Screen-element location records
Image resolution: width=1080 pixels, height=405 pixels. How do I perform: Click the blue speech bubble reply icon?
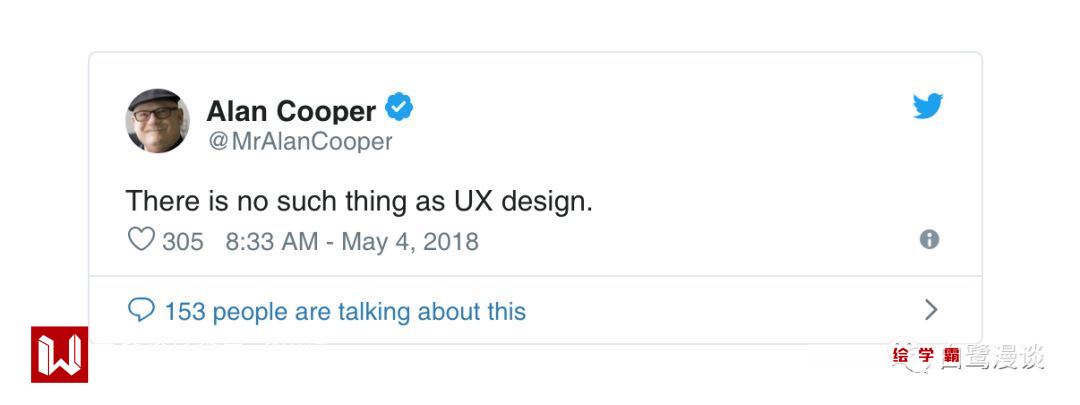[x=141, y=311]
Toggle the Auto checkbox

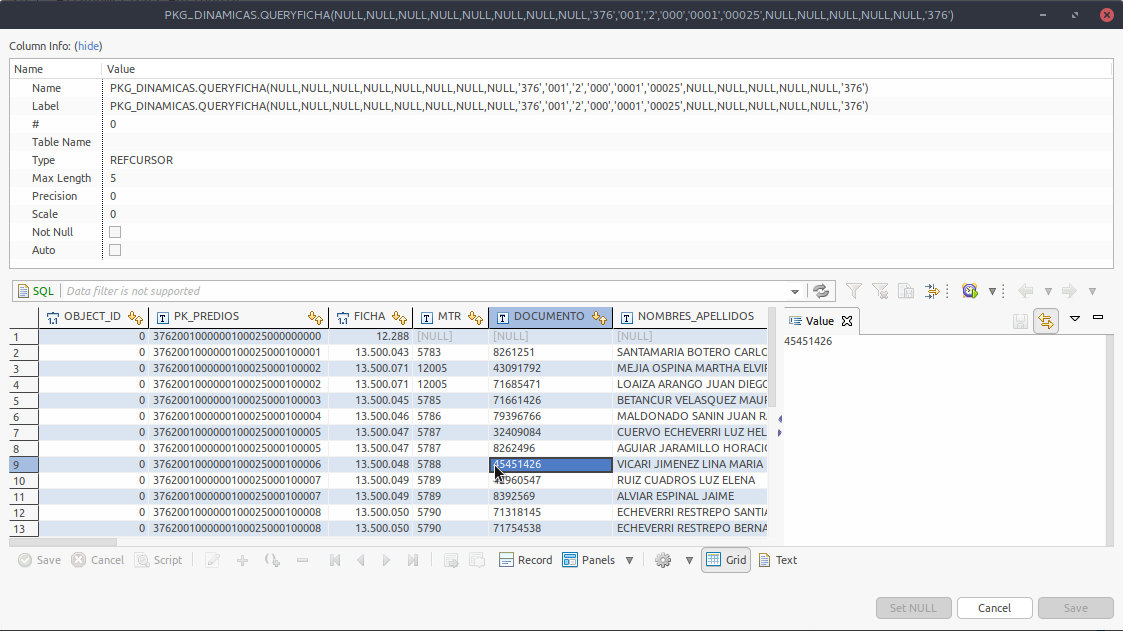(x=115, y=250)
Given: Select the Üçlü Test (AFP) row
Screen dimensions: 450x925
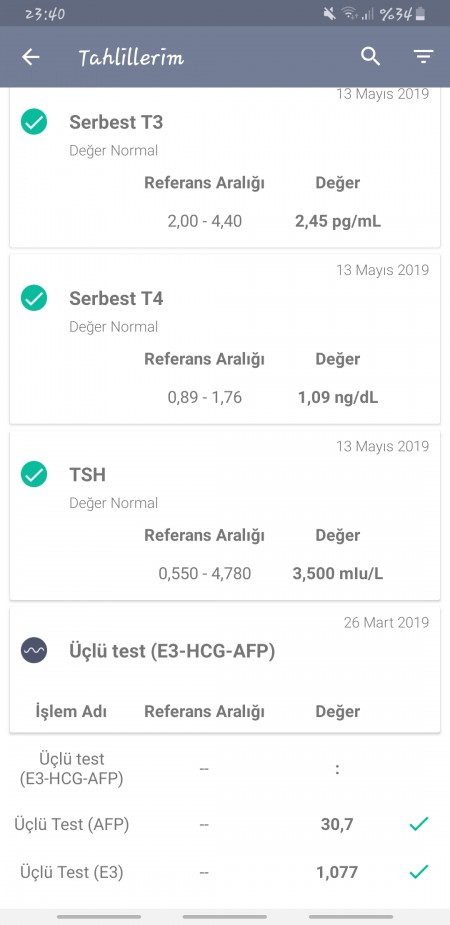Looking at the screenshot, I should click(225, 824).
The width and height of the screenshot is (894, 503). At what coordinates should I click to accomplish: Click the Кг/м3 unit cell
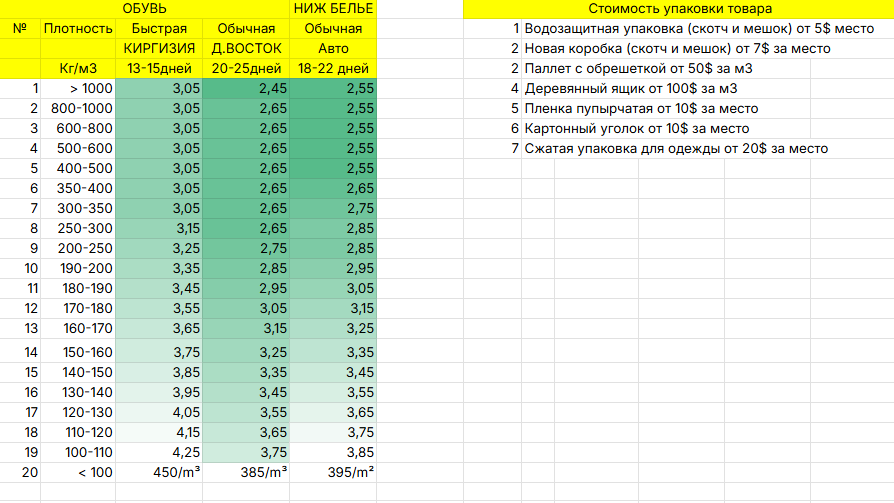click(x=78, y=68)
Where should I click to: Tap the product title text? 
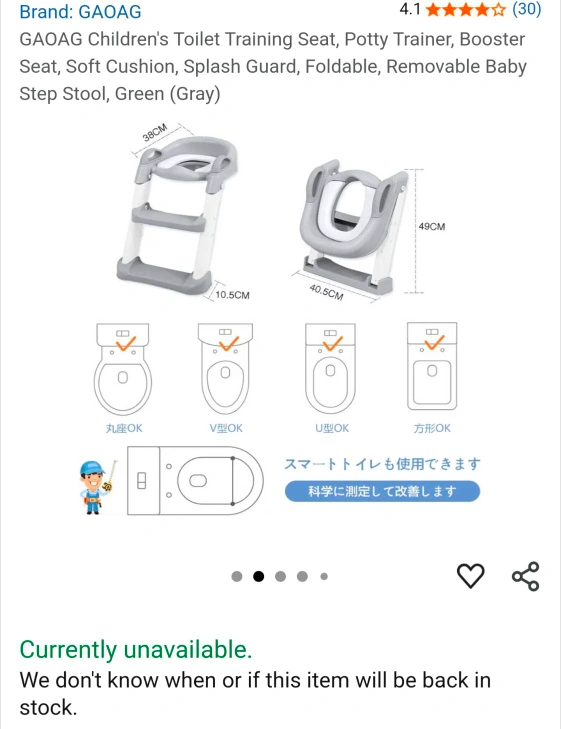coord(273,66)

TASK BRIEF: Rewrite all of the rows above, replacing "pixels" with "px" and leaving everything else unchanged. Omit the pictures from your answer.

TASK SOLUTION:
Image resolution: width=1080 px, height=405 px. How do I perform: Click the blue speech bubble reply icon?
[x=141, y=311]
Toggle the Auto checkbox

(x=115, y=250)
Given: Select the Üçlü Test (AFP) row
Screen dimensions: 450x925
Looking at the screenshot, I should click(225, 824).
The width and height of the screenshot is (894, 503). At what coordinates should I click to accomplish: Click the Кг/м3 unit cell
click(x=78, y=68)
Where should I click to: Tap the product title text? 
coord(273,66)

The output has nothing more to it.